Many of these same qualities are also evident in their reading of Prokofiev’s Second Symphony. To be sure, this is a tough piece to love. Its first movement is unrelentingly loud and mechanistic. The theme-and-variations second, though a mite less bristly, periodically meanders — though it doesn’t want for some attractive turns of phrase.
Here, Welser-Möst and his forces make the best of it.
True, their playing in the first movement is sometimes a hair too velvety, and occasionally the strings are buried in an avalanche of pummeling brasses and percussion. But it’s rhythmically tight, lyrical, and always well-directed, especially during the seething development.
The ensemble capably highlights the second movement’s subtleties — like the unpredictably swirling textures in the first variation and the lovely, discreet shadings of color in the fourth — while never stinting on character (the second’s unsettling transition from weirdly playful to savage is conspicuously well done).
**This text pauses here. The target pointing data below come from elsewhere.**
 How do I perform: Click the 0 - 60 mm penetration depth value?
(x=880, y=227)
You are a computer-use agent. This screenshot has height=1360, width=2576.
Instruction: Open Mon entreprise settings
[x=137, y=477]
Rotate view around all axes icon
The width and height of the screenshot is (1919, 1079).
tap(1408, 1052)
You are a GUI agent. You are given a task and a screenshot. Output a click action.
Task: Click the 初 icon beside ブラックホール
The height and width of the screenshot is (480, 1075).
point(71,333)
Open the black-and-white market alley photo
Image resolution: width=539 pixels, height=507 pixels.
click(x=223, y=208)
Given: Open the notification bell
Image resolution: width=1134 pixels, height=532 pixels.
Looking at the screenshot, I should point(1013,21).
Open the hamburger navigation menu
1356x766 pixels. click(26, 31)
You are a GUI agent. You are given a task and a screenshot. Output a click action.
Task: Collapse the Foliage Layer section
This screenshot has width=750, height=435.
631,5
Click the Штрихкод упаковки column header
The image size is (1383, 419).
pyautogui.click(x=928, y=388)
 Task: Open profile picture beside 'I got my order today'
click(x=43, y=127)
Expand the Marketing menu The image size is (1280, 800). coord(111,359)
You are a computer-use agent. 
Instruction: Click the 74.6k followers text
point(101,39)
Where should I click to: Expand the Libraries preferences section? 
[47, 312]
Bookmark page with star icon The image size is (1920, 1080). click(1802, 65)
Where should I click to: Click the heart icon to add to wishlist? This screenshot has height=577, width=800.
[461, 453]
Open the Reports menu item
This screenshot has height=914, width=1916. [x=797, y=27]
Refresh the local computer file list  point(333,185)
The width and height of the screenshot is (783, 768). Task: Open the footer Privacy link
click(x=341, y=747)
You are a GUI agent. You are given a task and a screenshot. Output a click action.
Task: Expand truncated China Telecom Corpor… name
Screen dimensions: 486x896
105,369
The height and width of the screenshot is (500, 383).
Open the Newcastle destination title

All six of the variations are framed by Frank Rosenwein’s luminous accounts of the movement’s oboe-solo theme.
Like the Schnittke, the Prokofiev isn’t a piece that supplies any easy answers. But maybe we shouldn’t be looking for those in this repertoire to begin with. After all, at its most basic, music reflects lived experience. These works surely do; perhaps the fact that they continue to speak so well should suffice. Accordingly, if you’re looking for instrumental music that grapples with tumultuous events, times, and circumstances, this may well be the disc for you.
Jonathan Blumhofer is a composer and violist who has been active in the greater Boston area since 2004. His music has received numerous awards and been performed by various ensembles, including the American Composers Orchestra, Kiev Philharmonic, Camerata Chicago, Xanthos Ensemble, and Juventas New Music Group. Since receiving his doctorate from Boston University in 2010, Jon has taught at Clark University, Worcester Polytechnic Institute, and online for the University of Phoenix, in addition to writing music criticism for the Worcester Telegram & Gazette.